One of Countess Markievicz’s neighbours in Leinster Road was Anna Haslam. Anna and her husband Thomas were from a different reforming tradition, regarding themselves as suffragists rather than the more radical activism of the suffragettes. Anna campaigned for social and political reform from the mid 19th century and was celebrated by all shades of political activism, when at almost 90 she went to vote for the first time in the 1918 general election.

Worth mentioning too is Elizabeth O’Farrell, nurse and rebel, who was literally airbrushed out of a photograph of Padraig Pearse surrendering at the end of the 1916 Rising and who is therefore perhaps emblematic of the masculine prism through which history is too often viewed.

As well as tending the wounded during the Rising, O’Farrell and others acted as despatchers through the perilous streets. It was she who approached the British from the GPO under a white flag seeking to surrender.

Maeve Casserly’s tour of notable women from Southeast Dublin was not confined to rebels and social reformers, however. Women in the arts were also celebrated including Maureen O’Hara, born in Beechwood Avenue in Ranelagh and perhaps most famous for her role alongside John Wayne in The Quiet Man.

O’Hara is very much a figure of local folklore in Ranelagh and as recently as 2010 she was pictured opening the Ranelagh Arts Festival that year, her neck proudly adorned with a Shamrock Rovers scarf. Her father had bought a stake in Rovers when she was a child. She remained a lifelong supporter of the club.

Another Ranelagh native who became famous in the USA was Maeve Brennan. Moving to New York in the 1940s, Brennan was a writer at Harper’s Bazaar and then at The New Yorker. Her witty prose was much admired. Sadly, she grew ill in the 1970s and by the 1980s was destitute until she died in a nursing home in 1993.

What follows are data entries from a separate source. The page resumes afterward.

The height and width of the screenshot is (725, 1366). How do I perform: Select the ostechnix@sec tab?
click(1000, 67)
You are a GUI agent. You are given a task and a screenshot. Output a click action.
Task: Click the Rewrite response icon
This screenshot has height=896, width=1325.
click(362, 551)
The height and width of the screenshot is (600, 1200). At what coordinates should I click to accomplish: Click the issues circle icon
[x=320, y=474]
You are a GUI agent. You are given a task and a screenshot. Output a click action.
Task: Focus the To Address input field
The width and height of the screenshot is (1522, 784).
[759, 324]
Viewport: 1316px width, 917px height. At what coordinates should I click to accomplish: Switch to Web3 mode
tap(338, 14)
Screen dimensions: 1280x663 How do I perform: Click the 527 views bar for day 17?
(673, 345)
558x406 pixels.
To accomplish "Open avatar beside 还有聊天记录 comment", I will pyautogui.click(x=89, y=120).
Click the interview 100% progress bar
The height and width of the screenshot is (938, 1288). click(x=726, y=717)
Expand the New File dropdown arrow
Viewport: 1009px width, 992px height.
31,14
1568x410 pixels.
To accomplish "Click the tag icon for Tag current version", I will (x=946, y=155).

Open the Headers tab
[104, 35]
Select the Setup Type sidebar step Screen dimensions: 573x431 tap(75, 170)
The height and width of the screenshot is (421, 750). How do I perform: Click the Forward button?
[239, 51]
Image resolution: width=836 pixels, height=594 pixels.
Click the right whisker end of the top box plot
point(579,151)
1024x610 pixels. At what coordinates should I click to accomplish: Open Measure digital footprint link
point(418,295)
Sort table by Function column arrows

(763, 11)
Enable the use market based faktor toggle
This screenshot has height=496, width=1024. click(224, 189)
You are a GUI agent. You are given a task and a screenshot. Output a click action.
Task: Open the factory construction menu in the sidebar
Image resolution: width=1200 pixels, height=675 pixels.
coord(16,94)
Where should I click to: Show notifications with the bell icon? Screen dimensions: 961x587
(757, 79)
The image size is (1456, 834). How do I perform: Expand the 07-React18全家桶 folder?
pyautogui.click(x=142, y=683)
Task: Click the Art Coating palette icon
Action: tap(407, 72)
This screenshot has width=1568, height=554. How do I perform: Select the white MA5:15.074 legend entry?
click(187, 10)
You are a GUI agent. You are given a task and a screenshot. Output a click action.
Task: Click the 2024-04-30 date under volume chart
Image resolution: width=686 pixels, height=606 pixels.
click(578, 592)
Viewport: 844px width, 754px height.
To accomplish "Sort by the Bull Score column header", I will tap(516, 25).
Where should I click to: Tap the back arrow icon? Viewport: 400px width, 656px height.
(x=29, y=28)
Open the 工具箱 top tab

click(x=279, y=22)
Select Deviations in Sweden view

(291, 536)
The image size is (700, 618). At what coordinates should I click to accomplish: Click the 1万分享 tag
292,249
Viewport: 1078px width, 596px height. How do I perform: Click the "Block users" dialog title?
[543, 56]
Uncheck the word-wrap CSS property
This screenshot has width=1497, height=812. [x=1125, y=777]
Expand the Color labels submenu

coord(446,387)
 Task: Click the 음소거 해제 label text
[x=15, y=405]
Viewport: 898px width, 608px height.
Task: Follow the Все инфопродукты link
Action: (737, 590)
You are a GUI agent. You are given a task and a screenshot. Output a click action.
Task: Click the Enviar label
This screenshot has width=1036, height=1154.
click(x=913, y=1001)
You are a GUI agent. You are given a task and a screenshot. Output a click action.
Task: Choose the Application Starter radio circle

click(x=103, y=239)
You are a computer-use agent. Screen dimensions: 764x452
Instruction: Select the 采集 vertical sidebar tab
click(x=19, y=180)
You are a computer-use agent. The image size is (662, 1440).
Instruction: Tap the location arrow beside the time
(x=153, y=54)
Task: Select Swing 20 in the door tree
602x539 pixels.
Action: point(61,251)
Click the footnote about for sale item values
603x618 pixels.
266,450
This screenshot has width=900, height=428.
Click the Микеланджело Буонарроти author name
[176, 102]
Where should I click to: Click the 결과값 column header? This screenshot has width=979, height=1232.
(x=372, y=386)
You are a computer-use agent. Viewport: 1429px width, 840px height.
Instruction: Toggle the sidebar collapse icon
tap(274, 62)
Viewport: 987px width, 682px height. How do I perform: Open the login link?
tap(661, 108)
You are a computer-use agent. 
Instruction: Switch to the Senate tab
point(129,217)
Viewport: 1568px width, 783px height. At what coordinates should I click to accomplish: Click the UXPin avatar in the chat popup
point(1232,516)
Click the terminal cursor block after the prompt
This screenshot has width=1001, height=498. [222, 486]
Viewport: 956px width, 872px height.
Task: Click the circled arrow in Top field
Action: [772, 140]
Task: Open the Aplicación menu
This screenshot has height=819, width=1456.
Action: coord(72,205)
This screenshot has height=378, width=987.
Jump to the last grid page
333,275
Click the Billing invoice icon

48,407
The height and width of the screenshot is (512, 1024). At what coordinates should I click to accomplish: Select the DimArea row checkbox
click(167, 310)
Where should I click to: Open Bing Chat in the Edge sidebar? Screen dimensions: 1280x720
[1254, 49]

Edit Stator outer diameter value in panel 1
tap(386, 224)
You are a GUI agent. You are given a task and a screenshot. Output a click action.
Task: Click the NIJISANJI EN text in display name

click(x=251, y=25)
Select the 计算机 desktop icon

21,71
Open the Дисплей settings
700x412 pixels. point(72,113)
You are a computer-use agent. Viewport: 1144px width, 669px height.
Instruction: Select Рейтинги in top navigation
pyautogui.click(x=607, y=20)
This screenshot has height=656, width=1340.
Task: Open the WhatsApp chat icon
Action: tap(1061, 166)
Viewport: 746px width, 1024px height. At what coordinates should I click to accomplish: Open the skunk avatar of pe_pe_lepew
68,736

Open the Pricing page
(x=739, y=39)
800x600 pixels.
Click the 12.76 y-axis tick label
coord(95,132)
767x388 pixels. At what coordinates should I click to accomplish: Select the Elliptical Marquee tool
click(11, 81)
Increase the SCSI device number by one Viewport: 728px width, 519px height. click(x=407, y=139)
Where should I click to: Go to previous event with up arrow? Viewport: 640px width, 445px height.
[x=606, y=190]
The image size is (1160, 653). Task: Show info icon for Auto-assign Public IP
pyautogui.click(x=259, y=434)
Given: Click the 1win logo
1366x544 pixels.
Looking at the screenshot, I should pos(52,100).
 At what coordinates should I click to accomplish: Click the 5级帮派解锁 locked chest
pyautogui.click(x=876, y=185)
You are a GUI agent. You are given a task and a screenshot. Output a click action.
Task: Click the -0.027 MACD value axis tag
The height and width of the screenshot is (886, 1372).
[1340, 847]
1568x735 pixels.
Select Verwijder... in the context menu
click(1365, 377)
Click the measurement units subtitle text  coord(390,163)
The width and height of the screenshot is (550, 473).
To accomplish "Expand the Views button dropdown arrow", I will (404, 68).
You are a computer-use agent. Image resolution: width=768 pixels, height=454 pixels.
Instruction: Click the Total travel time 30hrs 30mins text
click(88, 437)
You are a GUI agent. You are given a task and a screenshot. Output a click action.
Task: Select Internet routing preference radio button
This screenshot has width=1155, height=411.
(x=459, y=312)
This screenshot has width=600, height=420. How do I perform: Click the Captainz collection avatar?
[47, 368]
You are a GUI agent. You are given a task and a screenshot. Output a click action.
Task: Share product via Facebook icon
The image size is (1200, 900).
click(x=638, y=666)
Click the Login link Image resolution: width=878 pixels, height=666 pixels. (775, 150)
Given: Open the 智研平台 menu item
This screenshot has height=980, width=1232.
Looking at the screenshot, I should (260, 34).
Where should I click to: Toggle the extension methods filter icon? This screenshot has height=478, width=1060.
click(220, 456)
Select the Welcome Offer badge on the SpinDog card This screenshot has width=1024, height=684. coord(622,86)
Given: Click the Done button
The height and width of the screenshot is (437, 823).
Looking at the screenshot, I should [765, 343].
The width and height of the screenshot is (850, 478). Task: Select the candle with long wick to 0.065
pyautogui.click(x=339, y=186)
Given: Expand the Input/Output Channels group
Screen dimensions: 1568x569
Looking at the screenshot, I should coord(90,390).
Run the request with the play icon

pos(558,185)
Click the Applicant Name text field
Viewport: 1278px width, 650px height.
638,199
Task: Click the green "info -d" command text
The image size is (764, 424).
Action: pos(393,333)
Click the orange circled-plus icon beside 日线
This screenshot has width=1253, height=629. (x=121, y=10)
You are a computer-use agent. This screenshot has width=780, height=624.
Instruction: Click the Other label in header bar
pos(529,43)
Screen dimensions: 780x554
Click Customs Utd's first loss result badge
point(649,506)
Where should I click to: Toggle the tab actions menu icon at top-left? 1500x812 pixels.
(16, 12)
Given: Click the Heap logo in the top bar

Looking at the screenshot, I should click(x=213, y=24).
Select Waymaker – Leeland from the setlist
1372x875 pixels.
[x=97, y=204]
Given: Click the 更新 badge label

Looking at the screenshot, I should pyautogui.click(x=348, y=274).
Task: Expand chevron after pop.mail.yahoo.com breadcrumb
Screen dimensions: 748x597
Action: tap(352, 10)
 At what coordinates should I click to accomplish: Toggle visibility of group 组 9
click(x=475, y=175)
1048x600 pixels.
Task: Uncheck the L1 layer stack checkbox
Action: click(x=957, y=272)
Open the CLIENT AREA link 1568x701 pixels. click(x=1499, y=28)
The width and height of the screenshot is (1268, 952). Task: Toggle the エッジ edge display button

Painting and fashion design were represented in the talk by Sarah Purser and Sybill Connolly. Purser lived in 19 Wellington Road and had a studio at the Grand Canal end of Harcourt Terrace. A notable portrait painter, her portrait of Constance and Eva Gore Booth sold for an unexpectedly high €200,000 in 2018. Purser was also instrumental in the setting up of the Hugh Lane Gallery.

Sybill Connolly, who lived in 71 Merrion Square, became famous for her designs, typically using traditional Irish fabrics such as linen, tweed and lace. Her clothes were worn by Julie Andrews, Elizabeth Taylor and most famously by Jacqueline Kennedy, when the President’s wife sat for an official White House portrait.

Surgeons, Starlets and Suffragettes provided an interesting starting point from where one could delve deeper into the stories of these women and others which time and history excluded. Maeve Casserly returns to Ringsend Library in August for a further talk, this time focussing on domestic life in Dublin during the First World War.

Maeve Casserly, Historian In Residence for Southeast Dublin will give her talk Food Fuel And Making Do in Ringsend Library on Wednesday August 14th at 6.30pm.